Dataset entries
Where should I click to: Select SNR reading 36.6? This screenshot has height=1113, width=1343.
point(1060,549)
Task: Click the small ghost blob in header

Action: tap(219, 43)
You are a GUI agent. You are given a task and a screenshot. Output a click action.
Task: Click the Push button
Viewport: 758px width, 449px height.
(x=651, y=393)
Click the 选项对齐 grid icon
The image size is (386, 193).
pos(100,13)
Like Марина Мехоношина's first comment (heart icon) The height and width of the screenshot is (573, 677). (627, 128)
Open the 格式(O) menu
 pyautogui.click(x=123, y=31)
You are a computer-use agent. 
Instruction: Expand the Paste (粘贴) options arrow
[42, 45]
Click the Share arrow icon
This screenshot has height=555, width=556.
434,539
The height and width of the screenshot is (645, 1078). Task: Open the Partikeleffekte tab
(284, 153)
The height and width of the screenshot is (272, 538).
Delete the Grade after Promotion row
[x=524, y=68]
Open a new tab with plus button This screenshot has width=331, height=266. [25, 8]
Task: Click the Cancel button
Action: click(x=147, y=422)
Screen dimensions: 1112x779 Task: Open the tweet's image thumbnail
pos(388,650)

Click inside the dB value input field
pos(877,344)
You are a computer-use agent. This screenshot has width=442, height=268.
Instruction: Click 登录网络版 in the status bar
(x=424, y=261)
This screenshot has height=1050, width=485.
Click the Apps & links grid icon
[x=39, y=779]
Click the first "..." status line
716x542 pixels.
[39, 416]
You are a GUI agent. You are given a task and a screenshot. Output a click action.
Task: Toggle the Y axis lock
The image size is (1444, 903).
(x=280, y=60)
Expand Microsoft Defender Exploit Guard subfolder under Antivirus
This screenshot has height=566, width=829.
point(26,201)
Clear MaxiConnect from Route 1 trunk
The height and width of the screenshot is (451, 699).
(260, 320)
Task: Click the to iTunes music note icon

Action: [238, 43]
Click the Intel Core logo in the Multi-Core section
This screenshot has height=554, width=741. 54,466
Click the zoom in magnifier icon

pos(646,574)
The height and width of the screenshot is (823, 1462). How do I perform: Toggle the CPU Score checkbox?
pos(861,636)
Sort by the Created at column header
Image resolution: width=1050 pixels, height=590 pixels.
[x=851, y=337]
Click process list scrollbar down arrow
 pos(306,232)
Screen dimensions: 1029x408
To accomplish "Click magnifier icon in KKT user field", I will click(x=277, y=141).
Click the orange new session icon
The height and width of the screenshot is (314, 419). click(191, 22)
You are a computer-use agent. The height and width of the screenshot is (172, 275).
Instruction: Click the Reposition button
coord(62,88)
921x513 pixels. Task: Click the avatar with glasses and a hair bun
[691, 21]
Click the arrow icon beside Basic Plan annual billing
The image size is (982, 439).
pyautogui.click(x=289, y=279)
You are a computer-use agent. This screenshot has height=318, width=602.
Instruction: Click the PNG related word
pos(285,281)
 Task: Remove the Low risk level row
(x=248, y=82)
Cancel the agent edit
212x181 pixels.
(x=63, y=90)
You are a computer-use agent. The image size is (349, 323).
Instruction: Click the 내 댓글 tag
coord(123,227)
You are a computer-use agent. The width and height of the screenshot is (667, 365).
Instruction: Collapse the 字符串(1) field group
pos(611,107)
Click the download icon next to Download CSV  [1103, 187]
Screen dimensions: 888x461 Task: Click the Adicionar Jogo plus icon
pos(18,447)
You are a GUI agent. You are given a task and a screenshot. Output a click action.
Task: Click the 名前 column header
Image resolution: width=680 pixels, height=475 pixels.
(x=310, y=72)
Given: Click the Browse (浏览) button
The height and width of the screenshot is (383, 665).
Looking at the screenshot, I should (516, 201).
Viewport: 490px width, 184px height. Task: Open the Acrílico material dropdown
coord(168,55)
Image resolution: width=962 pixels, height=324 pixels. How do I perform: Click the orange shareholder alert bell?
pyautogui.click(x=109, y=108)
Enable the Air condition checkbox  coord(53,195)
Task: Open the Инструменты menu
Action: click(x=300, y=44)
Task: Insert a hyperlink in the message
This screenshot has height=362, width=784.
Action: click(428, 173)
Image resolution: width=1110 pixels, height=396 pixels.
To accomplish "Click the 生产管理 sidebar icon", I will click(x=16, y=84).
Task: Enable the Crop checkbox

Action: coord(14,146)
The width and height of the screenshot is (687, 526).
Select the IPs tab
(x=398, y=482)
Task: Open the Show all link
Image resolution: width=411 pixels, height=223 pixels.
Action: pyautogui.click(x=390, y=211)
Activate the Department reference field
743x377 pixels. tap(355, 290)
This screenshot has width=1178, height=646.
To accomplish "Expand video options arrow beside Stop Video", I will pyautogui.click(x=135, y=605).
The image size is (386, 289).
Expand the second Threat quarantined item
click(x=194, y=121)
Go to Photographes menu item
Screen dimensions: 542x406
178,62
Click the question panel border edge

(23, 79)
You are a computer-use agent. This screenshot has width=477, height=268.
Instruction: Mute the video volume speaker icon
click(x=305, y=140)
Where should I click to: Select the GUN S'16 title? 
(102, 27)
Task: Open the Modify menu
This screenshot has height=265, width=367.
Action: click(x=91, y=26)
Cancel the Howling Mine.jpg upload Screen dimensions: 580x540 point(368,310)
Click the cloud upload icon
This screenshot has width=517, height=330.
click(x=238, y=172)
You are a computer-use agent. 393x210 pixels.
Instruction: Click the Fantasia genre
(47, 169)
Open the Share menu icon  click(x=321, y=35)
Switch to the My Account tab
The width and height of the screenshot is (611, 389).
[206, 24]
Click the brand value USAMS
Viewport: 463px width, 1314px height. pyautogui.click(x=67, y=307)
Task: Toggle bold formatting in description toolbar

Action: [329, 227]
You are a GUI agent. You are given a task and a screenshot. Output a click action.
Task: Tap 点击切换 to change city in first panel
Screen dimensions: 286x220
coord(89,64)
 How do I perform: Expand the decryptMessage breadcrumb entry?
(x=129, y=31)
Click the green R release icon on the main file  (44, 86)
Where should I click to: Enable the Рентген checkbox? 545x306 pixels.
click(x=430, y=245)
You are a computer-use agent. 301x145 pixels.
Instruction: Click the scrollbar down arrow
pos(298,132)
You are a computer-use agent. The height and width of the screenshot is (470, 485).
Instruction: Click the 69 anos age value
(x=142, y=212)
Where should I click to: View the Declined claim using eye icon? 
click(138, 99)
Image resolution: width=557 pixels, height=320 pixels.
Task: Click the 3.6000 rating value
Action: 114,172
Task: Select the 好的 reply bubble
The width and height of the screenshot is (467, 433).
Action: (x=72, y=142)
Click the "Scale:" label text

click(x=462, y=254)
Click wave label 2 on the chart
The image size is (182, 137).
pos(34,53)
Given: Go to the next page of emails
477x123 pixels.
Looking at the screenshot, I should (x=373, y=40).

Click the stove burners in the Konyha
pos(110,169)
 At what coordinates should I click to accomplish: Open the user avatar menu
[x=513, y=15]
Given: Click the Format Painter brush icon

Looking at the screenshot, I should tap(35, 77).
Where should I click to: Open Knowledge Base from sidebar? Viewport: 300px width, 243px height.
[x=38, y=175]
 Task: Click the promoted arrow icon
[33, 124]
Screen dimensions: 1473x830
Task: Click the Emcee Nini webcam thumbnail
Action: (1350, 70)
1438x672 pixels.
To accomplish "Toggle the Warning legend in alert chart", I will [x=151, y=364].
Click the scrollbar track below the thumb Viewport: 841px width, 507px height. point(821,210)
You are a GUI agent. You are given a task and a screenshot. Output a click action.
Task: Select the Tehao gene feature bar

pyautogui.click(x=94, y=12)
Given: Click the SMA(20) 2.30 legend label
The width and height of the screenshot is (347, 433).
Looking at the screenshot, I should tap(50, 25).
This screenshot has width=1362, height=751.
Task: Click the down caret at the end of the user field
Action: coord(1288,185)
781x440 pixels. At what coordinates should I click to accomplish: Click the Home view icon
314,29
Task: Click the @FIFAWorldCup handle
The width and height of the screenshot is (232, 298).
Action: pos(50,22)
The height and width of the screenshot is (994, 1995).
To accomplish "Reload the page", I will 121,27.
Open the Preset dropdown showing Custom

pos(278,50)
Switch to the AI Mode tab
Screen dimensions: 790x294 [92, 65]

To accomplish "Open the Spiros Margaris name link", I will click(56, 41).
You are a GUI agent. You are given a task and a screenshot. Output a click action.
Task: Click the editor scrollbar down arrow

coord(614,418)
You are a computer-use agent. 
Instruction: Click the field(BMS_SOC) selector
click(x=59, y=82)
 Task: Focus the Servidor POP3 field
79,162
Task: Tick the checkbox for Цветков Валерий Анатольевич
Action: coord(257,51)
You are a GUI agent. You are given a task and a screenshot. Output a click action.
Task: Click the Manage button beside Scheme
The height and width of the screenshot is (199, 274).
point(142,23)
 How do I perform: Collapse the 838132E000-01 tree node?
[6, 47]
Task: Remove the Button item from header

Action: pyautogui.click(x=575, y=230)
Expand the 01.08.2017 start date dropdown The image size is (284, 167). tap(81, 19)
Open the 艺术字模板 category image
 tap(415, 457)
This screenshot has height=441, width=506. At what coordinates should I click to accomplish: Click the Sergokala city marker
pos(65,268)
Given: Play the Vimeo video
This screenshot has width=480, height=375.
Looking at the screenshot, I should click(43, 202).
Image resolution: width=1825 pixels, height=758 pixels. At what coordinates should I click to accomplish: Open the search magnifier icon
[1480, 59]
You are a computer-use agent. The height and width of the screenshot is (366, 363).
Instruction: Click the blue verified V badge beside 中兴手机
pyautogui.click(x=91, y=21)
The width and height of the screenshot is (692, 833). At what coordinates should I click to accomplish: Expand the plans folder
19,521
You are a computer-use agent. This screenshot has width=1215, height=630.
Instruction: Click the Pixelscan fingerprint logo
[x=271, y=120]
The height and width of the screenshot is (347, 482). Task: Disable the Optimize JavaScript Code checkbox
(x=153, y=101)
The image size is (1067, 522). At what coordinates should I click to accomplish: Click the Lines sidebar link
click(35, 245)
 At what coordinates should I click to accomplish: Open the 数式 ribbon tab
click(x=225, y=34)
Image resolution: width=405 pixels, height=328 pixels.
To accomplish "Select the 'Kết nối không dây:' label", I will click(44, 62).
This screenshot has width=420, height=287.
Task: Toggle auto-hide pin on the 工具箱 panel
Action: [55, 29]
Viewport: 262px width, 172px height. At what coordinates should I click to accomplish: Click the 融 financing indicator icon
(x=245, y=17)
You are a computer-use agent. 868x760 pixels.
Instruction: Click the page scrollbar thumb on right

TASK PROMPT
What you return should be exactly the lines above, starting at the one with "Click the stove burners in the Konyha" and ending at the one with "Expand the 01.08.2017", and nothing else.

ANSWER FOR THE TASK
Click the stove burners in the Konyha
pos(110,169)
 At what coordinates should I click to accomplish: Open the user avatar menu
[x=513, y=15]
Given: Click the Format Painter brush icon

Looking at the screenshot, I should tap(35, 77).
Where should I click to: Open Knowledge Base from sidebar? Viewport: 300px width, 243px height.
[x=38, y=175]
 Task: Click the promoted arrow icon
[33, 124]
Screen dimensions: 1473x830
Task: Click the Emcee Nini webcam thumbnail
Action: (1350, 70)
1438x672 pixels.
To accomplish "Toggle the Warning legend in alert chart", I will [x=151, y=364].
Click the scrollbar track below the thumb Viewport: 841px width, 507px height. point(821,210)
You are a GUI agent. You are given a task and a screenshot. Output a click action.
Task: Select the Tehao gene feature bar

pyautogui.click(x=94, y=12)
Given: Click the SMA(20) 2.30 legend label
The width and height of the screenshot is (347, 433).
Looking at the screenshot, I should tap(50, 25).
This screenshot has width=1362, height=751.
Task: Click the down caret at the end of the user field
Action: coord(1288,185)
781x440 pixels. At what coordinates should I click to accomplish: Click the Home view icon
314,29
Task: Click the @FIFAWorldCup handle
The width and height of the screenshot is (232, 298).
Action: pos(50,22)
The height and width of the screenshot is (994, 1995).
To accomplish "Reload the page", I will 121,27.
Open the Preset dropdown showing Custom

pos(278,50)
Switch to the AI Mode tab
Screen dimensions: 790x294 [92, 65]

To accomplish "Open the Spiros Margaris name link", I will click(56, 41).
You are a GUI agent. You are given a task and a screenshot. Output a click action.
Task: Click the editor scrollbar down arrow

coord(614,418)
You are a computer-use agent. 
Instruction: Click the field(BMS_SOC) selector
click(x=59, y=82)
 Task: Focus the Servidor POP3 field
79,162
Task: Tick the checkbox for Цветков Валерий Анатольевич
Action: coord(257,51)
You are a GUI agent. You are given a task and a screenshot. Output a click action.
Task: Click the Manage button beside Scheme
The height and width of the screenshot is (199, 274).
point(142,23)
 How do I perform: Collapse the 838132E000-01 tree node?
[6, 47]
Task: Remove the Button item from header

Action: pyautogui.click(x=575, y=230)
Expand the 01.08.2017 start date dropdown The image size is (284, 167). tap(81, 19)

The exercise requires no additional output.